In United States v. Rothenberg, No. 17-12349 (May 8, 2019) (Hull, Ed Carnes, Rosenbaum), the Court affirmed 8 child pornography restitution awards and vacated 1 award, providing a detailed analysis how courts should calculate restitution in these cases.
Applying the Supreme Court's decision in Paroline, and reviewing the opinions from other circuits in detail, the Court primarily held, after a lengthy discussion, that district courts are not required to "disaggregate" the victim's losses caused by the initial abuser, distributors, and possessors when calculating restitution.
Next, the Court held that Paroline abrogated Eleventh Circuit precedent holding that restitution cannot be based on loss estimates that were made before the particular defendant's arrest and thus before the victim was apprised of his offense.

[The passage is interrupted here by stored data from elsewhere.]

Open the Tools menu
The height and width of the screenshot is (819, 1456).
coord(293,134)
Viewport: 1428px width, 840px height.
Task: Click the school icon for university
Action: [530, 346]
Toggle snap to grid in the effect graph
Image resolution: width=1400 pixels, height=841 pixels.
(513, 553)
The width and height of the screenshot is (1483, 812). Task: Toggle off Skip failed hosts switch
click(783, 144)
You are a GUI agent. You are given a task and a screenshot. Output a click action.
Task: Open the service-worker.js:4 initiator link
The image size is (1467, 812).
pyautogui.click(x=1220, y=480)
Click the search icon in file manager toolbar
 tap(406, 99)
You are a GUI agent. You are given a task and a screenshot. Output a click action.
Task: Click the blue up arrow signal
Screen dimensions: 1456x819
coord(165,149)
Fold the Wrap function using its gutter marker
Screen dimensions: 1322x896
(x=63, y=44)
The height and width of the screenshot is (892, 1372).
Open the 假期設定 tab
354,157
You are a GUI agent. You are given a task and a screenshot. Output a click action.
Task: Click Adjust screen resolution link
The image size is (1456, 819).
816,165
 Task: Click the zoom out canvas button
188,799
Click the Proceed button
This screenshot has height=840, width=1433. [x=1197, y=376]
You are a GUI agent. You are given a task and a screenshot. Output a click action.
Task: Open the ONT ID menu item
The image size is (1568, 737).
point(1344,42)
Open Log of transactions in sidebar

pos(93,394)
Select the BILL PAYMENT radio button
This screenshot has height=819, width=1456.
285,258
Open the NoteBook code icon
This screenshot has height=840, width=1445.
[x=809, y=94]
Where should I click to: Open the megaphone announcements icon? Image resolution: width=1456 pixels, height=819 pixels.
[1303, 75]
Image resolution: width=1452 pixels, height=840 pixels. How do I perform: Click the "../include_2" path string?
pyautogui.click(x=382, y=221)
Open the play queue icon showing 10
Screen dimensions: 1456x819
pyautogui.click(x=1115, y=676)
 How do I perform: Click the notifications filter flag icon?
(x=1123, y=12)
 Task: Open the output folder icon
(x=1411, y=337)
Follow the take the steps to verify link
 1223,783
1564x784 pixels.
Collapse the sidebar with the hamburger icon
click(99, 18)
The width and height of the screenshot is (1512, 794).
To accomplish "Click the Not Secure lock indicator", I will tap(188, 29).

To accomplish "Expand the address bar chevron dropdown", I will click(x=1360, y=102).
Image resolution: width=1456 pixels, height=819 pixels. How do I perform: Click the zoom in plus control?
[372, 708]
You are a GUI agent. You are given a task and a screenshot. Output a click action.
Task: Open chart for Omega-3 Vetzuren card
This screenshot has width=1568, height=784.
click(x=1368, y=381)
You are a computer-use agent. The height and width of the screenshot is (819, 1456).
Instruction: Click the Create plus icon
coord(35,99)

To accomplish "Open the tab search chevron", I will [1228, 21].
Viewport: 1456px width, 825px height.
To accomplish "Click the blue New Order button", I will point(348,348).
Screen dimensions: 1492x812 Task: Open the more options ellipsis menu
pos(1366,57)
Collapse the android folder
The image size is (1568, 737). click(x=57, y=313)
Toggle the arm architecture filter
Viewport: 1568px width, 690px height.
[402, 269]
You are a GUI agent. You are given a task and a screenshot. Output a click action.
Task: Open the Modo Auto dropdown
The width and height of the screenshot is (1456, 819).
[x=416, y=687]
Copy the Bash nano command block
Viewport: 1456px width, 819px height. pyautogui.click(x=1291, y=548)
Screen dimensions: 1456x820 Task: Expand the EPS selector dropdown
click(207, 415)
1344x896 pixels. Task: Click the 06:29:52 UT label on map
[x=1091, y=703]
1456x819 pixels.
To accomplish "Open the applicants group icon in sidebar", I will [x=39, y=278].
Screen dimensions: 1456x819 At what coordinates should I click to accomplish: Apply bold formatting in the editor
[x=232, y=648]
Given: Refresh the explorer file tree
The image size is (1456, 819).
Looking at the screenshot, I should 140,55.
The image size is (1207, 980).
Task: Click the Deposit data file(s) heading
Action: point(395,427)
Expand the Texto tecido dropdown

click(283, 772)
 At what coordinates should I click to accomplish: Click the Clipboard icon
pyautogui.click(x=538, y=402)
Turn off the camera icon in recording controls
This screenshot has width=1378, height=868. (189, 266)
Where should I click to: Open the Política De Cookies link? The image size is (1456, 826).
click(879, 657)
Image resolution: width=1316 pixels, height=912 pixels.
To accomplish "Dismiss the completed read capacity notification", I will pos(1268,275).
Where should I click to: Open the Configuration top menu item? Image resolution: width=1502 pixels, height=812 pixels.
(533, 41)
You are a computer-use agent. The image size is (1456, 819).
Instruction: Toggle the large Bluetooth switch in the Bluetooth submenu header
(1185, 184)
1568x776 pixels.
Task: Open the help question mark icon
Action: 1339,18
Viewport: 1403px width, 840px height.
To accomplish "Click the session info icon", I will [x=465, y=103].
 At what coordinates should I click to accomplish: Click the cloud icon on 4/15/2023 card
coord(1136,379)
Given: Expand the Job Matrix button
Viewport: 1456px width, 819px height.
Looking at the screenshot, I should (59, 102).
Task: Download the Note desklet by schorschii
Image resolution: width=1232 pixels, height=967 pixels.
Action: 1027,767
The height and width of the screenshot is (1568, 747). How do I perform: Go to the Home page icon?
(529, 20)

Next, the Court held that, although two victims did not submit expert reports detailing their losses, no such report was required. As to one of the victims, the Court found that the evidence supported the award because the victim's attorney submitted a declaration estimating her likely losses based on the attorney's experience representing similar victims. As to another victim, however, the Court found the evidence insufficient because the victim's attorney did not submit any reasonable estimate of the victim's total losses. Rather, that attorney relied on a civil law and a proposed bill that never became law, neither of which established her losses.